P2 - Radiation and Life Flashcards Preview

GCSE Physics > P2 - Radiation and Life > Flashcards

Flashcards in P2 - Radiation and Life Deck (88):
1

What is the electromagnetic spectrum?

A family of seven radiations, including visible light

2

What does a beam of electromagnetic radiation contain?

'Packets' of energy called photons

3

Complete the sentence:

The higher the frequency of an electromagnetic radiation...

...the more energy is transferred by each photon

4

All electromagnetic radiation travels at the same finite speed of what?

300,000km/s through space (a vaccum)

5

Name 3 high energy photons, in order from lowest to highest.

Ultraviolet rays, x-rays, gamma rays

6

Name 3 low-energy photons, in order from lowest to highest.

Radio waves, microwaves, infrared

7

Name all 7 types of electromagnetic radiation in order from lowest energy photons to highest.

Radio waves, microwaves, infrared rays, visible light, ultraviolet rays, x-rays, gamma rays

8

The general model of radiation shows how energy travels from a ______ that _____ radiation, to a _______ that ____ radiation.

- Source
- Emits
- Detector
- Absorbs

9

On the journey from _______ to _______, materials can _______, ____ or _________ radiation.

- Emitter
- Detector
- Transmit
- Reflect
- Absorb

10

Give an example of how on the journey from emitter to detector, materials can transmit, reflect or absorb radiation.

Clouds absorb and reflect the Sun's energy, so on a cloudy day, we receive less light than on a clearer day.

11

Give an example of a) an emitter and b) its detector for radio waves.

a) TV transmitter
b) TV aerial

12

Give an example of a) an emitter and b) its detector for microwaves.

a) Mobile phone mast
b) Mobile phone

13

Give an example of a) an emitter and b) its detector for infrared waves.

a) Remote control
b) Television

14

Give an example of a) an emitter and b) its detector for light.

a) The Sun
b) The eye

15

Give an example of a) an emitter and b) its detector for ultraviolet rays.

a) Ultraviolet lamp
b) The skin

16

Give an example of a) an emitter and b) its detector for x-rays.

a) X-ray machine
b) Photographic plate

17

Give an example of a) an emitter and b) its detector for gamma rays.

a) Some stars (e.g. supernova)
b) Gamma ray telescope

18

What is the intensity of electromagnetic radiation?

The energy arriving at a square metre of surface per second

19

What does intensity of electromagnetic radiation depend on?

The number of photons delivered per second and the amount of energy each packet contains, i.e. the photon energy

20

a) Does the intensity of a beam increase or decrease with distance?
b) What does this mean?

a) The intensity of a beam decreases with distance
b) The further from a source you are, the lower the intensity.

21

When a material absorbs radiation, what is created?

Heat

22

When a material absorbs radiation, heat is created. What 2 things does the amount of heat created depend on?
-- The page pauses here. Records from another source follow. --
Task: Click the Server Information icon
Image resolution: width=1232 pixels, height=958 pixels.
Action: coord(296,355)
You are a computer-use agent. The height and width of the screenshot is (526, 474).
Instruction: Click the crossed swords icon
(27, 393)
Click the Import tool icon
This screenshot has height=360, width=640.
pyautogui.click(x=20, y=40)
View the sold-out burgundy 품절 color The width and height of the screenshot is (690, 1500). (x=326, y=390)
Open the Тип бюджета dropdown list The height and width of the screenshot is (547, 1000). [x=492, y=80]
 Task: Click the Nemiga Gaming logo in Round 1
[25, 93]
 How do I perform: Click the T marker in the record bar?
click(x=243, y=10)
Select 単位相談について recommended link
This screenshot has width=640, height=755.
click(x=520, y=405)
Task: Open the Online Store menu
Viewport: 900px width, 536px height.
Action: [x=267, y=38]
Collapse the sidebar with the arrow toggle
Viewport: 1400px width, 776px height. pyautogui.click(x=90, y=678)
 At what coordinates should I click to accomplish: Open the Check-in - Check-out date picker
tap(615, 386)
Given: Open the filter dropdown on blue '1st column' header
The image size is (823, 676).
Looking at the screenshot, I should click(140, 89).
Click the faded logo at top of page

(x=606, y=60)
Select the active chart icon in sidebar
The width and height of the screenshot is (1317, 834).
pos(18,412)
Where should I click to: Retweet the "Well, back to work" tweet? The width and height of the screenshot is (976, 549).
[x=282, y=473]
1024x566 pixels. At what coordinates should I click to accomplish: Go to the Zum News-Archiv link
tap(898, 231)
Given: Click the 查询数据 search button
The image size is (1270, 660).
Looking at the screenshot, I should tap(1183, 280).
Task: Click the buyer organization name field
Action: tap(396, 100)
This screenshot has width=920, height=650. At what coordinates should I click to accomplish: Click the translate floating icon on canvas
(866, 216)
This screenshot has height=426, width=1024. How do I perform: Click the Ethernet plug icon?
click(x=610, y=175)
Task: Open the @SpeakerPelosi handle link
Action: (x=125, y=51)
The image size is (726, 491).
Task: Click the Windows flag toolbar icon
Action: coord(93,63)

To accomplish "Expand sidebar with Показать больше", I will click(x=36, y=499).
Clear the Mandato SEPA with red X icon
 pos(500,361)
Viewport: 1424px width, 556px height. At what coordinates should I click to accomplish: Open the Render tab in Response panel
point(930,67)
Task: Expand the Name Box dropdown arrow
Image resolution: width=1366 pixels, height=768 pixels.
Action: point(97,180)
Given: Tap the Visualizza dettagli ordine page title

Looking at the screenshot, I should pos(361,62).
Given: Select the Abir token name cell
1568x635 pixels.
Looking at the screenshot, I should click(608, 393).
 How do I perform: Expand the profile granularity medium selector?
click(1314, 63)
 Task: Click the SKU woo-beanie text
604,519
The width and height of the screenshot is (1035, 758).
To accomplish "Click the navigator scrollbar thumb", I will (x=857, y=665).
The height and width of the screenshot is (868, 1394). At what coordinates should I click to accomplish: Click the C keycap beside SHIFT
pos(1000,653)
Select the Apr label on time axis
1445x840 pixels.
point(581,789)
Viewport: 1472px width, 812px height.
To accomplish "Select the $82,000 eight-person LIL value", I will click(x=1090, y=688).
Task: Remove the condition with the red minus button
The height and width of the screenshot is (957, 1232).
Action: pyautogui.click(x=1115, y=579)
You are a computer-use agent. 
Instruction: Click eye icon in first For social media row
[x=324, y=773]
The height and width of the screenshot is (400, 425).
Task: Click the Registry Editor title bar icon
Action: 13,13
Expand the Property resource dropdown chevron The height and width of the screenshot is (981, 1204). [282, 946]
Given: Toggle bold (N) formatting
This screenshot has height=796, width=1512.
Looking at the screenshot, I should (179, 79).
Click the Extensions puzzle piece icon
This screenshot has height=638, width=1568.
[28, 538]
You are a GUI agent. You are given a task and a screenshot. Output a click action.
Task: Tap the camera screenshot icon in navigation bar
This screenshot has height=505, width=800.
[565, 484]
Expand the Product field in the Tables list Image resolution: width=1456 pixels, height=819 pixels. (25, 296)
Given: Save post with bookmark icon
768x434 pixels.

- The intensity of the radiation beam
- The duration of the exposure

23

a) The decrease in the intensity of radiation with distance is due to what 3 factors? (HT)
b) Why would these factors combine? (HT)
c) What does this result in? (HT)

a) - Photons spread out as they travel
- Some photons are absorbed by particles in the substances they pass through
- Some photons are reflected and scattered by other particles.
b) To reduce the number of photons arriving per second at a detector
c) A lower measured intensity

24

What is ionising radiation?

Electromagnetic radiation with a high photon energy

25

What can ionising radiation do?

Break molecules into bits called ions

26

When molecules are broken into bits by ionising radiation, what are the resultant 'bits' called?

Ions

27

Give some examples of ionising radiation.

- Ultraviolet radiation
- X-rays
- Gamma rays

28

Are ions unreactive or very reactive? (HT)

Very reactive

29

Ions are very reactive which means? (HT)

They can easily take part in other chemical reactions

30

Give 3 ways in which radiation damages living cells.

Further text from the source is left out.